En el grupo relativamente pequeño de gente que deliberaba sobre decisiones fundamentales, escuché dos acentos extranjeros. Uno francés, que resultó el de un estratega profesional de campañas que no duró mucho; y otro español, entusiasta, activo, contando las tareas hechas, pidiendo otras, opinando y averiguando.
Me acerqué a él al final de la reunión. Fue muy cordial y me dijo que era periodista. Le pregunté por algunos conocidos, sabiendo que los corresponsales españoles, por lo menos entonces, se movían como los japoneses, juntos. No los conocía. Me dijo que él había trabajado más con prensa de provincias. ¿Y dónde estaba ahora? En la embajada, respondió.
Varias cosas no encajaban, así que busqué a amigos periodistas españoles y les pregunté por él. Al día siguiente me llegó la respuesta: trabajaba como empleado del CESID, el entonces servicio de inteligencia, cuyo jefe de estación era Juan Coll.
Vivíamos un gobierno de espías. Montesinos y el SIN controlaban el país; la relación de España con el fujimorato era excelente y tenía en Telefónica un gran apoyo. Que un agente de inteligencia española estuviera en el comando de la oposición democrática ponía en patética perspectiva la inútil precaución de sacar las baterías de los celulares.
Hablé inmediatamente con Toledo quien, para mi sorpresa, reaccionó con suspicacia y renuencia a hacer nada sobre el caso. Al final, luego de varias discusiones, no le quedó otro camino y lo excluyó de su entorno. Flórez insistió pero su superior, Juan Coll, decidió sacarlo del país ante la crecientemente pública controversia que se había creado.
La oposición democrática había establecido ya su centro de campaña en el hotel César (hoy Casa Andina)y Toledo trabajaba en una suite en un piso alto. Al salir del ascensor uno se encontraba con los miembros de su escolta. Yo subía varias veces al día y en una de esas me encontré con Roberto Flórez, que salía.

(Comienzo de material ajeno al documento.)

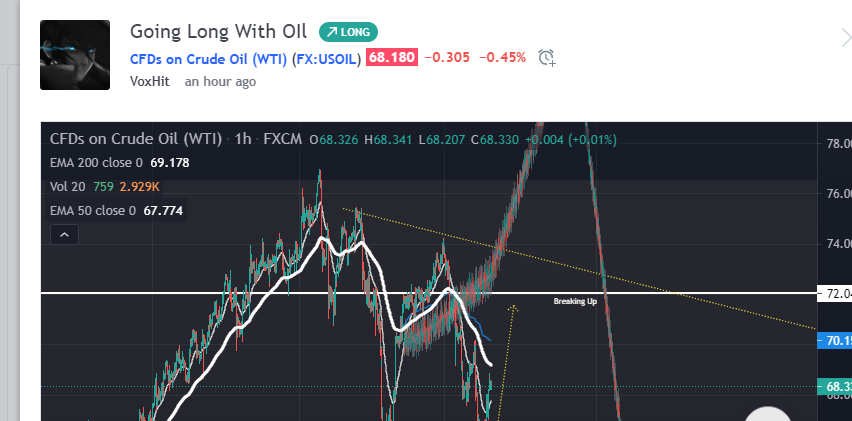The height and width of the screenshot is (421, 852).
Task: Click the right chevron arrow at top right
Action: [x=845, y=38]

Era un tipo bajo pero compacto y obviamente entrenado. Me miró con hostilidad sin disimulo y me dijo que lo sacaban del país por mí, pero que iba a volver y que entonces… e hizo, ante los sorprendidos miembros de la escolta, un signo funerario señalándome con la mano. Le dije que podía intentarlo, que otros lo habían hecho antes que él y que lo estaría esperando. Se lo dije con convicción y sinceridad. Me respondió que no iba a ser él quien me pusiera las piedras, y se fue.
A los pocos días me buscó Juan Coll para asegurarme que Flórez no iba a volver al Perú, pero que si volvía lo llamara. No era lo que yo pensaba hacer, pero nunca regresó.
Es que apenas llegó a España se puso a vender concienzudamente a su propio servicio de inteligencia a los rusos, tanto que los ecos de sus acciones reverberan hasta hoy.
Sergei Skripal, revelado por Flórez, pasó un tiempo duro en las cárceles rusas, hasta que un canje de espías en el aeropuerto de Viena, en 2010, le permitió la libertad exiliado en Inglaterra.
No creo que Skripal haya sabido nunca del prólogo peruano del espía que lo vendió. Lo que quizá tampoco supo es que al pasar de un avión a otro en la pista de Viena, se cruzó con el grupo de espías rusos que había salido de Estados Unidos rumbo a Moscú. En el grupo había una peruana, la periodista Vicky Peláez y su esposo, el fotógrafo a quien aquí tantos conocieron como Juan Lázaro, un uruguayo con extraño acento y una recia manera de practicar el estilo Goju Ryu de Karate, que resultó ser el ciudadano ruso Mikhail Vasenkov.
En el renovado juego de la guerra fría, nuestro país no será el destino final de los espías ni el escenario central de sus mayores dramas (aunque Montesinos alucinó lo opuesto). No habrá un Checkpoint Charlie en este suelo. Pero los comienzos sí pasan por aquí. No siempre son malos, aunque siempre existe el riesgo de que dejen sus toxinas.